● OPDRACHTEN
A - Noem alle handelingen waarvan een experiment volgens de tekst over wetenschapsfilosofie niet los staat.
B - Schrijf een vervolg op de tekst over wetenschapsfilosofie, te beginnen na de laatste zin.

● LEESTEKST
────
De kandidaten kunnen uitleggen wat de Duhem-Quinestelling inhoudt en vanuit deze stelling kritiek leveren op verificatie en falsificatie als criteria voor wetenschappelijkheid.

De Duhem-Quinestelling betoogt dat we de individuele hypothese niet kunnen los wrikken van het wetenschappelijk onderzoek als een geheel. Bij het interpreteren van wetenschap gebruiken we veronderstellingen. Een experiment kan nooit cruciaal zijn, omdat het niet los staat van het bedenken, opzetten, uitvoeren en interpreteren ervan. Het bestaat alleen binnen een context. Bij falsificatie en verificatie rukken we het eindproduct los van haar context. De Duhem-Quinestelling gaat hier dus tegen in.


Eindterm 90

De kandidaten kunnen het paradigmabegrip van Thomas Kuhn uitleggen en aan de hand daarvan kritiek leveren op het verificatiecriterium en het falsificatiecriterium.

Kuhn gelooft dat er verschillende fases zijn van wetenschap. Eerst heerst er rust, vervolgens komen er steeds meer gaten in bepaalde theorieën, waardoor er een revolutie in de wetenschap plaats vindt. De oude theorie is dan niet meer adequaat. Er vindt een paradigma-wisseling plaats. Hierdoor komt een nieuwe theorie tot stand, en keert de rust terug. Volgens Kuhn moeten we het paradigma van een theorie dus als het ware meenemen in het beoordelen van een theorie. Verificatie en falsificatie doen dit niet, en zijn volgens Kuhn dan ook niet goede middelen.
────
● AANGELEVERDE GEGEVENS
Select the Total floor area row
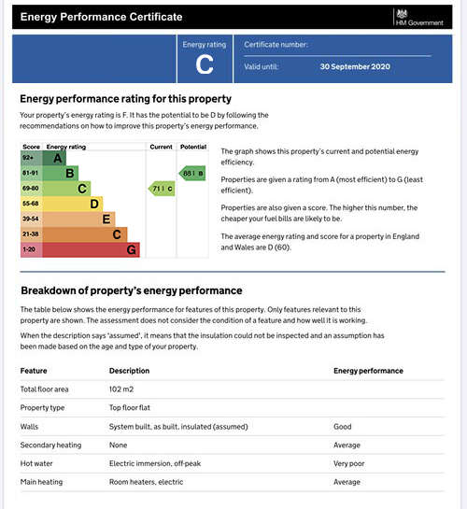This screenshot has height=509, width=467. tap(233, 389)
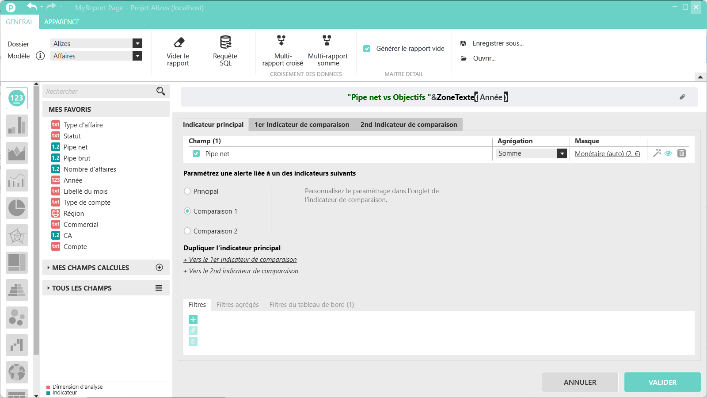Image resolution: width=707 pixels, height=398 pixels.
Task: Switch to 1er Indicateur de comparaison tab
Action: 302,125
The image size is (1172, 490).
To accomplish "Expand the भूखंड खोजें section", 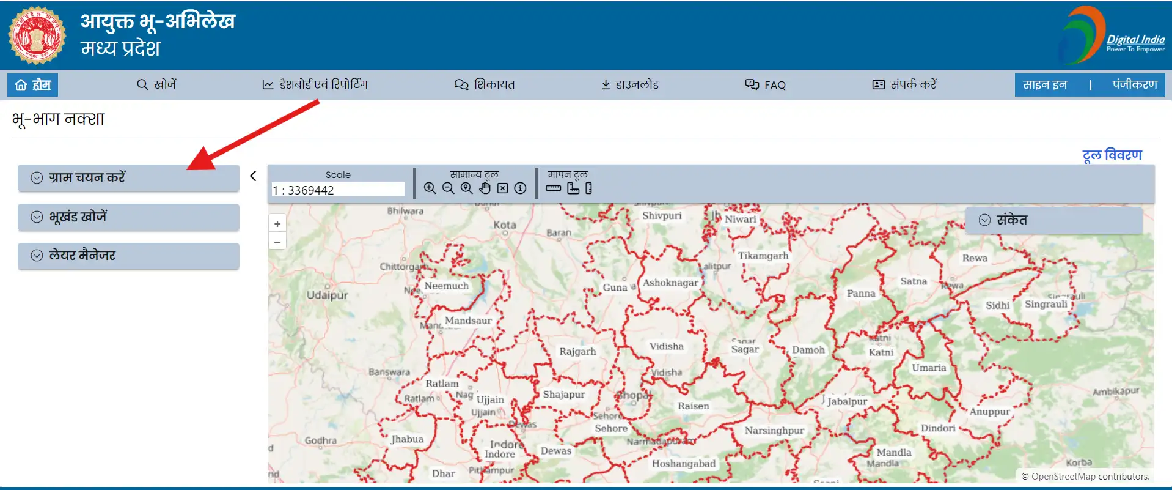I will (128, 217).
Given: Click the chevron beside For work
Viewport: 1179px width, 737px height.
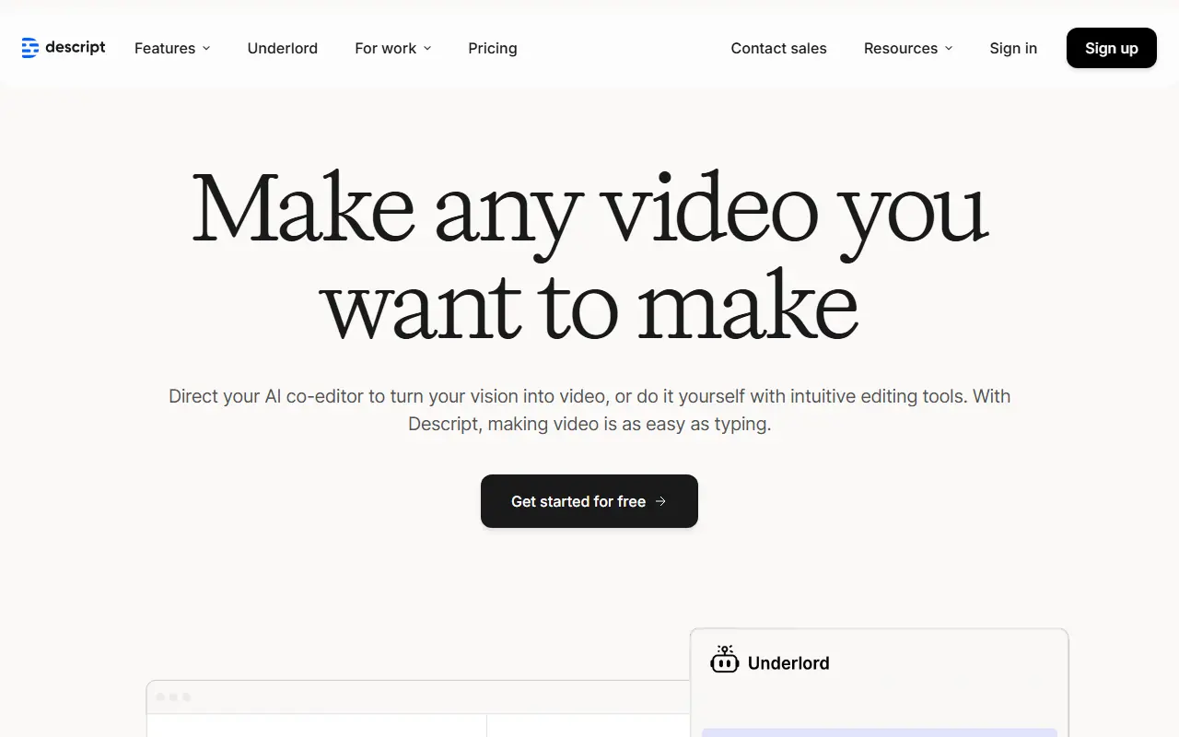Looking at the screenshot, I should [x=426, y=49].
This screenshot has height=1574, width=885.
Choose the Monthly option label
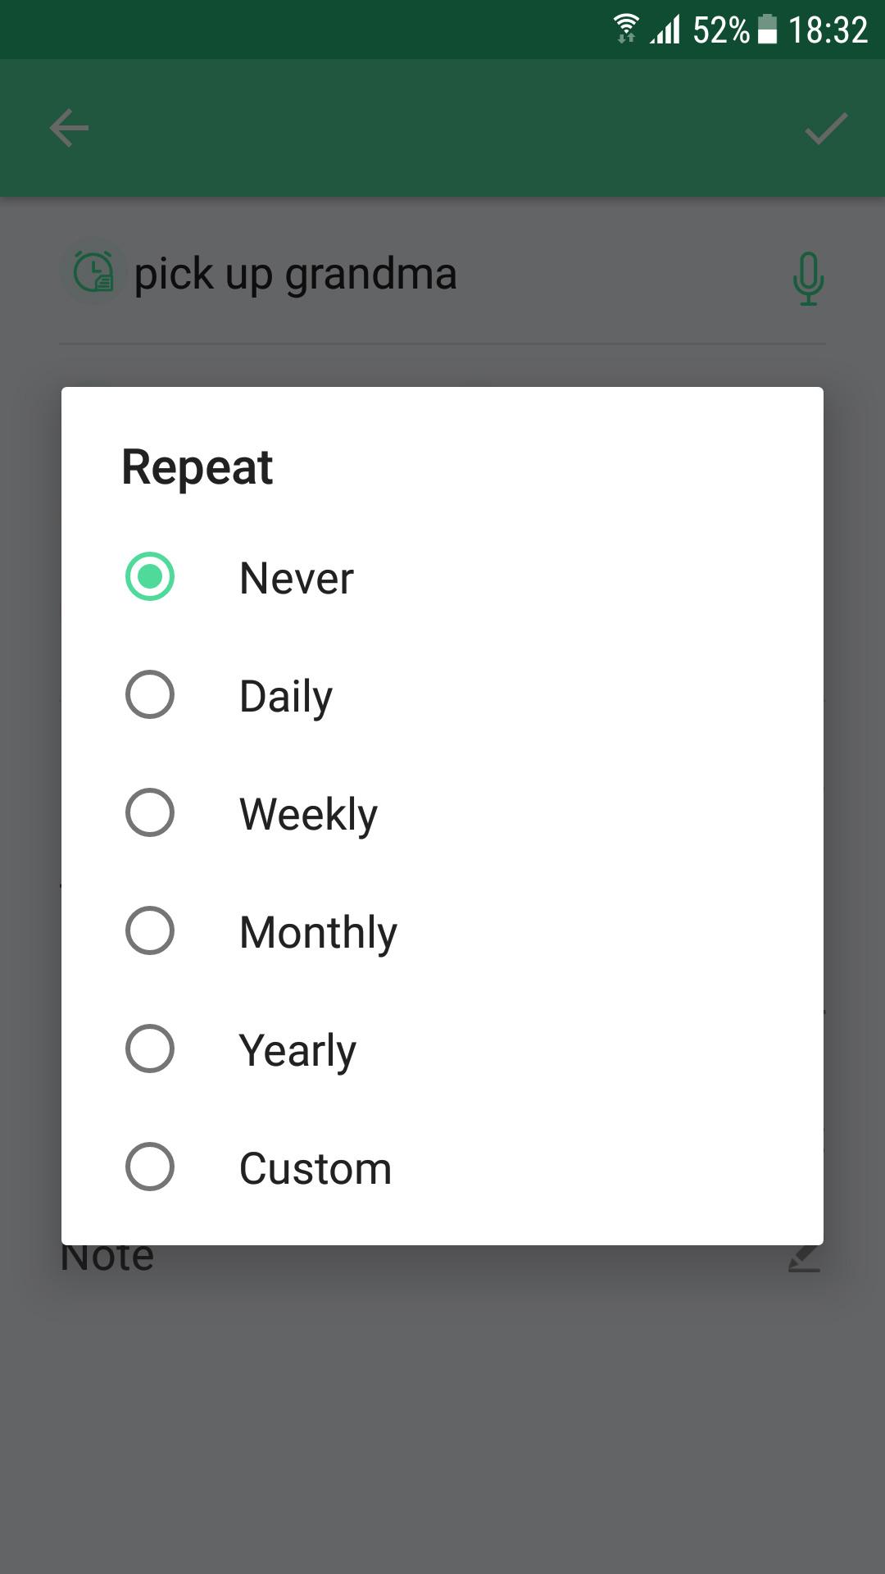[x=318, y=933]
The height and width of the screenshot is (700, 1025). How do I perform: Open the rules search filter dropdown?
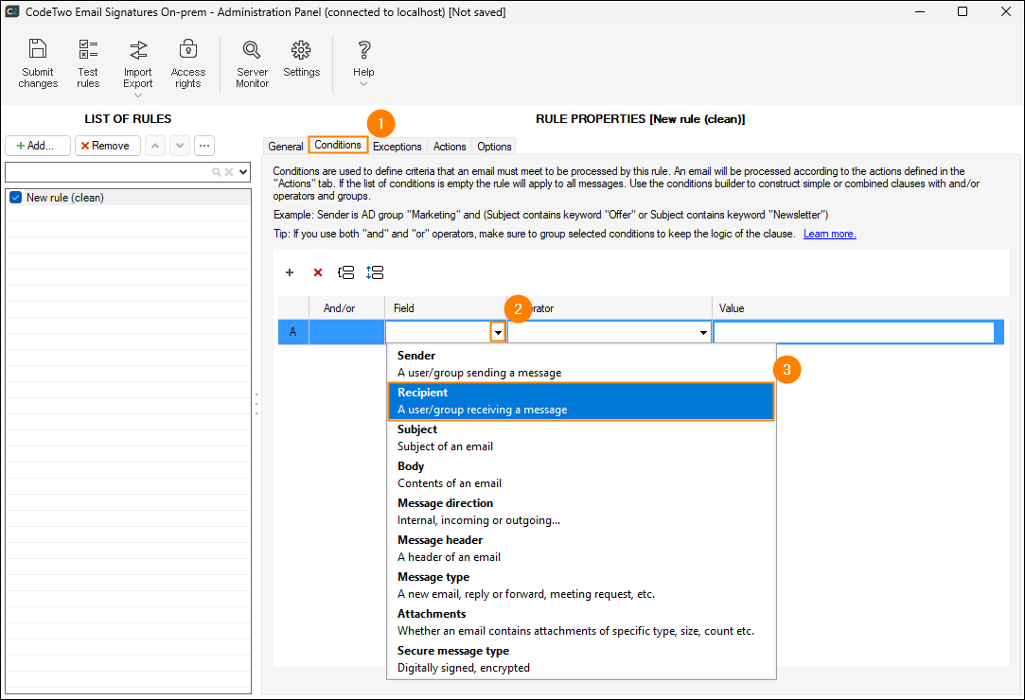click(x=244, y=172)
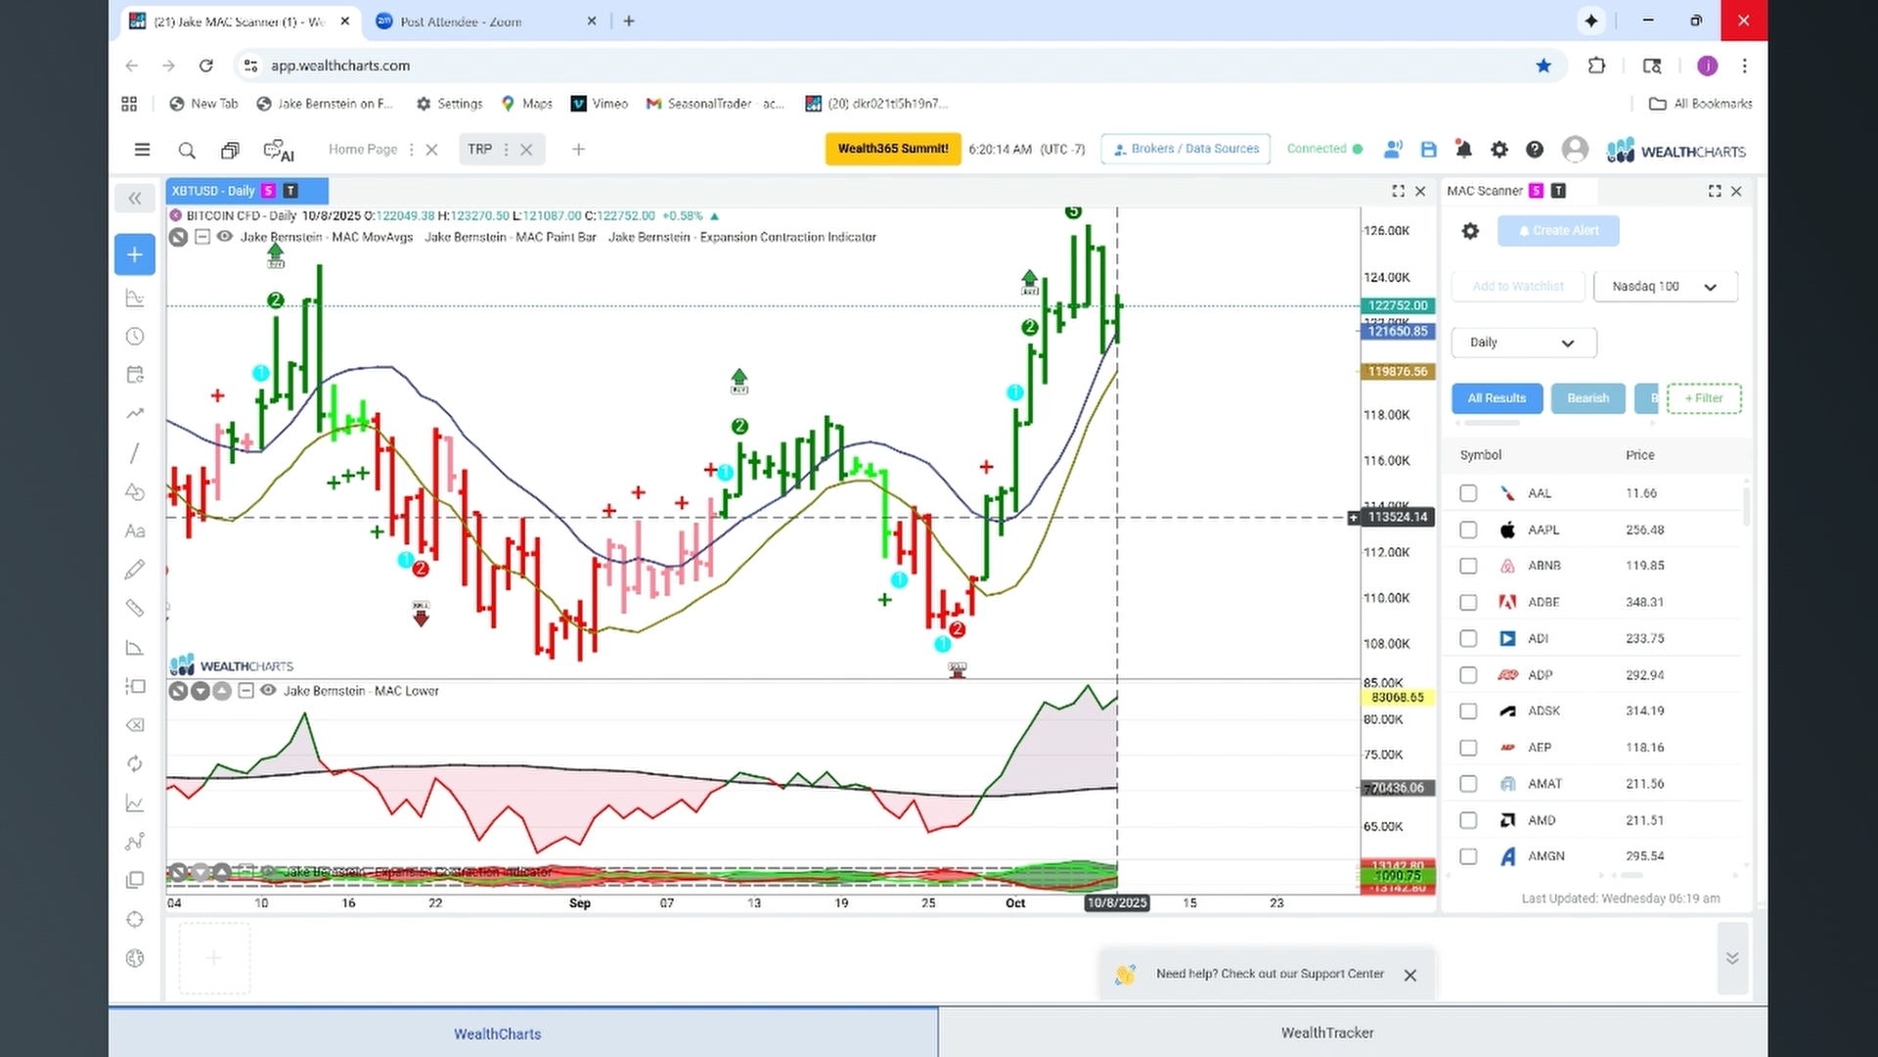1878x1057 pixels.
Task: Open the Nasdaq 100 watchlist dropdown
Action: [x=1665, y=287]
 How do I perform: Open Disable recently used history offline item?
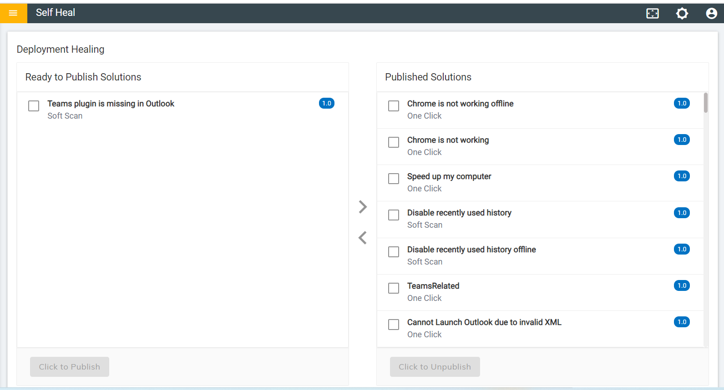(471, 250)
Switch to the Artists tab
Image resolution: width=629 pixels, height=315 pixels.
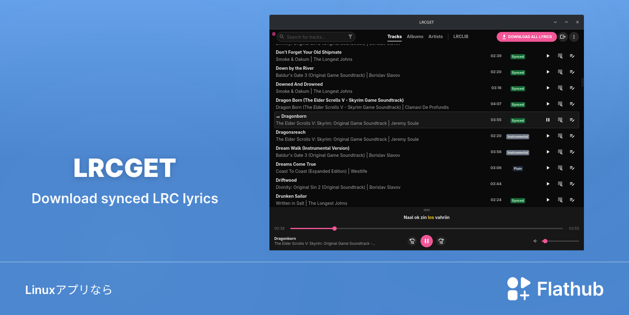coord(436,37)
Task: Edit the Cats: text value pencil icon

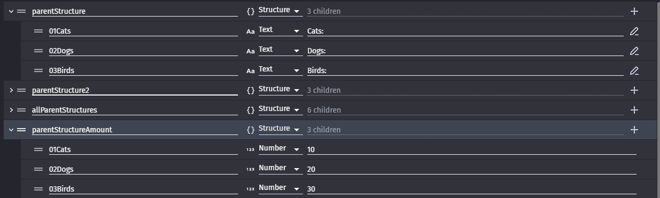Action: tap(634, 31)
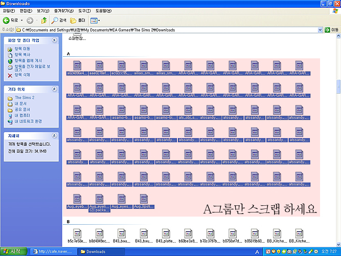Screen dimensions: 341x256
Task: Open the Views dropdown button in toolbar
Action: (x=95, y=20)
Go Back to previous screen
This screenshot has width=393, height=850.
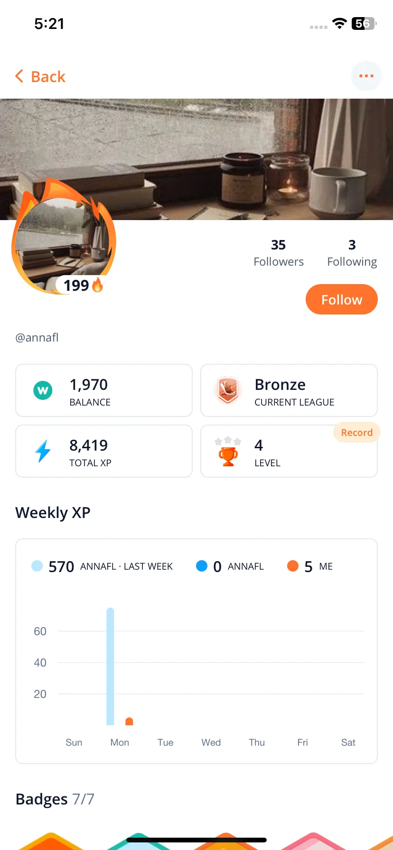(x=40, y=76)
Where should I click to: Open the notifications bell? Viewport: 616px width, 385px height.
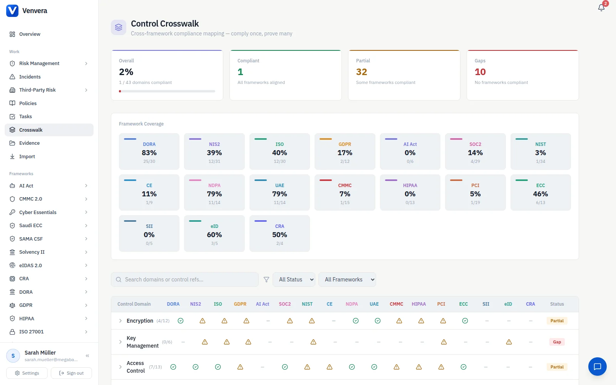click(601, 8)
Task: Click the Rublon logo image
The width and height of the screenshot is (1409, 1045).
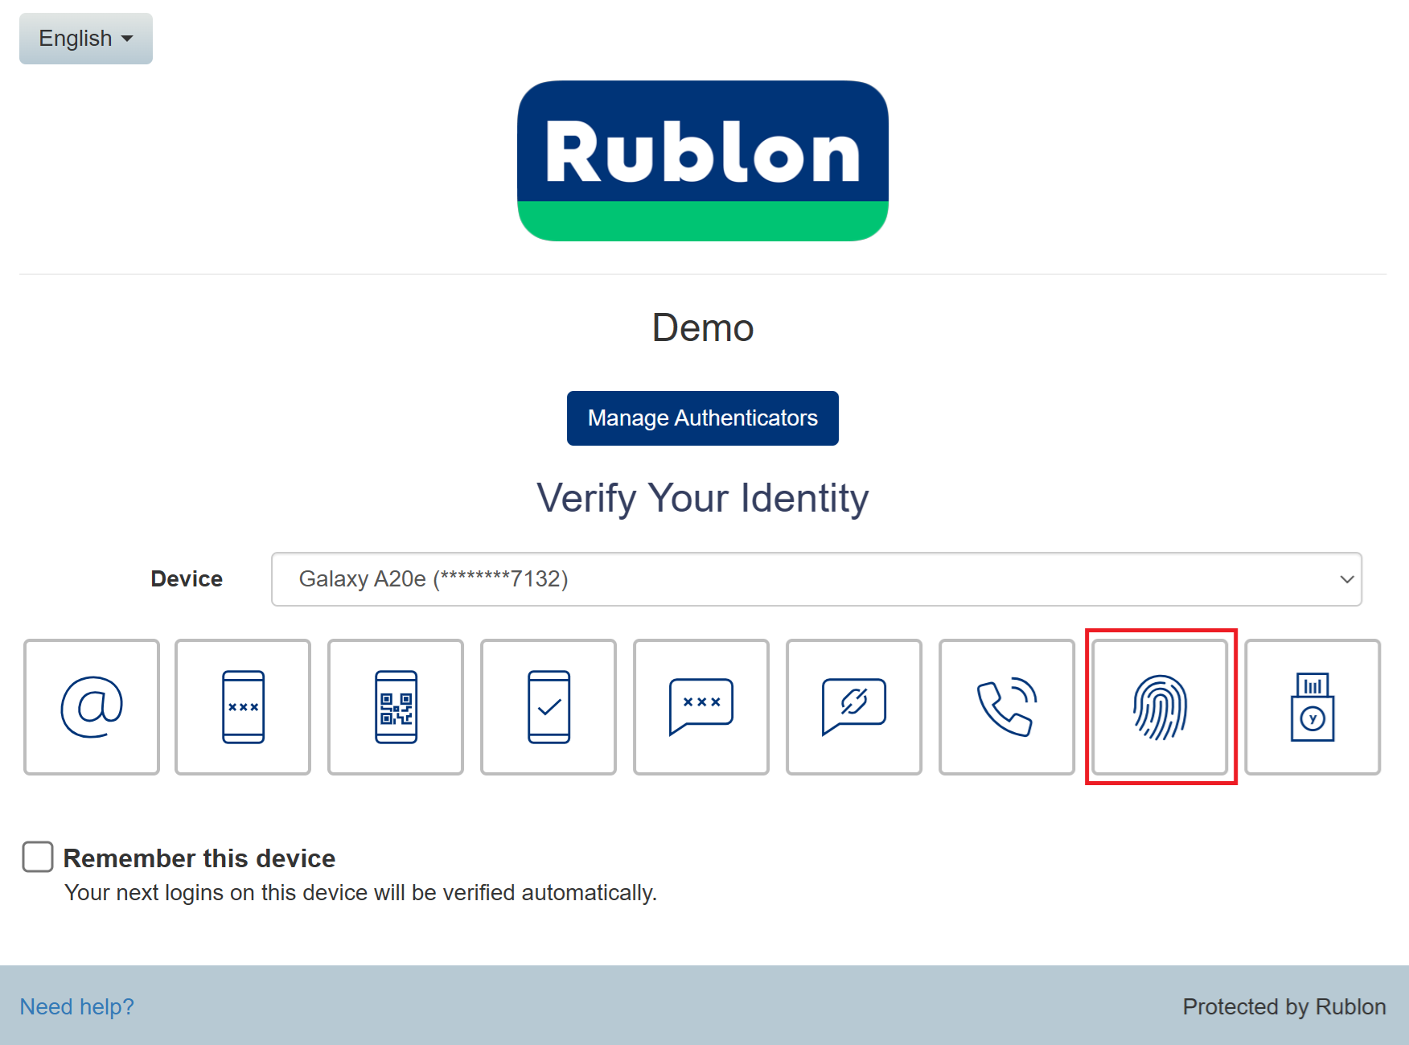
────
● ANTWOORDEN OP VOLGORDE
A - bedenken, opzetten, uitvoeren en interpreteren

B -
Eindterm 91

De kandidaten kunnen uitleggen hoe Kuhn de structuur van wetenschappelijke revoluties analyseert.

Onverwacht zullen rondom een bepaalde wetenschappelijke theorie anomalieën verschijnen. Dit zijn ontdekkingen die niet passen binnen het kader van deze theorie. Hierdoor komt er druk op het paradigma, wat uiteindelijk leidt tot een wetenschappelijke revolutie. Er wordt een nieuwe theorie opgezet. Dit is een paradigma-wisseling.


Eindterm 92 

De kandidaten kunnen (a) aan de hand van het verhaal van Martin Guerre de opvatting van Pierre Bayle over (religieuze) tolerantie uitleggen en (b) het verschil aangeven tussen Bayles opvattingen en die van Aurelius Augustinus.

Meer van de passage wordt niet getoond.